• [WHAT TO DO]:
Rewrite the rows from the first one through the line containing "Action: click(555, 1154)", putting "Screenshot resolution" wherever "Image resolution" appears and leaving everything else unchanged.

• [DATA]:
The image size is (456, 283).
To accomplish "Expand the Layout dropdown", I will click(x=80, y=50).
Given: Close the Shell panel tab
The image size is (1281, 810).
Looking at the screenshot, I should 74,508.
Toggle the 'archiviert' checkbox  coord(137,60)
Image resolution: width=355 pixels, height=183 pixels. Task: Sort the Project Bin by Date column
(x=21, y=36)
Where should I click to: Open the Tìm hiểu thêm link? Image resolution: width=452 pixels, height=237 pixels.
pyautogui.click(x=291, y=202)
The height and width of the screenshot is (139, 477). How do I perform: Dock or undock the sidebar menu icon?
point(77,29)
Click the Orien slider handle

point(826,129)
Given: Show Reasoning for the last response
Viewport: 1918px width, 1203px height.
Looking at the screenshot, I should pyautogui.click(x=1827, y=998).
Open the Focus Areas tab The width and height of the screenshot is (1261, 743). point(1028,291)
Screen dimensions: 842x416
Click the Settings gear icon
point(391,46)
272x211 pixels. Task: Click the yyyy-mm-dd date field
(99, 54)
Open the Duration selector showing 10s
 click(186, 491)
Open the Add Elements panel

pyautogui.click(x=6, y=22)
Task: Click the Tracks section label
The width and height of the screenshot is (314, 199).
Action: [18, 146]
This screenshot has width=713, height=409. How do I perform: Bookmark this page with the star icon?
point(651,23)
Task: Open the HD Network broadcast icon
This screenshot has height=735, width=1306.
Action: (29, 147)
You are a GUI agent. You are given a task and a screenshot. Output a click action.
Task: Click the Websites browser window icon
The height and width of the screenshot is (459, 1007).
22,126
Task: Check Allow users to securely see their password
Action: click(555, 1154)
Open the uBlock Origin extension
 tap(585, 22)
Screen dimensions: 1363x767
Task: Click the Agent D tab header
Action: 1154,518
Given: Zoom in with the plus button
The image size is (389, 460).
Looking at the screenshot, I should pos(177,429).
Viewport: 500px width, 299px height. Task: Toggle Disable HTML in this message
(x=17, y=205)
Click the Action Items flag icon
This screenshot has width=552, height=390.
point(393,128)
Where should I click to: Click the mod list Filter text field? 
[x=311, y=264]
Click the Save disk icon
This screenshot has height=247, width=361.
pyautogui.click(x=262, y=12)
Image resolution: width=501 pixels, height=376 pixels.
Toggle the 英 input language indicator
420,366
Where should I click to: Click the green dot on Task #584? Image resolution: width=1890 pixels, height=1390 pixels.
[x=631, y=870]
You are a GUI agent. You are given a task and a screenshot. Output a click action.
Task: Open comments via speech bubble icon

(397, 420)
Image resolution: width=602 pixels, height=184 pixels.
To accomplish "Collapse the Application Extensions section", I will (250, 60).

• [WRITTEN RESPONSE]:
The image size is (456, 283).
To accomplish "Expand the Layout dropdown", I will click(x=80, y=50).
Given: Close the Shell panel tab
The image size is (1281, 810).
Looking at the screenshot, I should 74,508.
Toggle the 'archiviert' checkbox  coord(137,60)
Screenshot resolution: width=355 pixels, height=183 pixels. Task: Sort the Project Bin by Date column
(x=21, y=36)
Where should I click to: Open the Tìm hiểu thêm link? Screenshot resolution: width=452 pixels, height=237 pixels.
pyautogui.click(x=291, y=202)
The height and width of the screenshot is (139, 477). How do I perform: Dock or undock the sidebar menu icon?
point(77,29)
Click the Orien slider handle

point(826,129)
Given: Show Reasoning for the last response
Viewport: 1918px width, 1203px height.
Looking at the screenshot, I should pyautogui.click(x=1827, y=998).
Open the Focus Areas tab The width and height of the screenshot is (1261, 743). point(1028,291)
Screen dimensions: 842x416
Click the Settings gear icon
point(391,46)
272x211 pixels. Task: Click the yyyy-mm-dd date field
(99, 54)
Open the Duration selector showing 10s
 click(186, 491)
Open the Add Elements panel

pyautogui.click(x=6, y=22)
Task: Click the Tracks section label
The width and height of the screenshot is (314, 199).
Action: [18, 146]
This screenshot has width=713, height=409. How do I perform: Bookmark this page with the star icon?
point(651,23)
Task: Open the HD Network broadcast icon
This screenshot has height=735, width=1306.
Action: (29, 147)
You are a GUI agent. You are given a task and a screenshot. Output a click action.
Task: Click the Websites browser window icon
The height and width of the screenshot is (459, 1007).
22,126
Task: Check Allow users to securely see their password
Action: click(555, 1154)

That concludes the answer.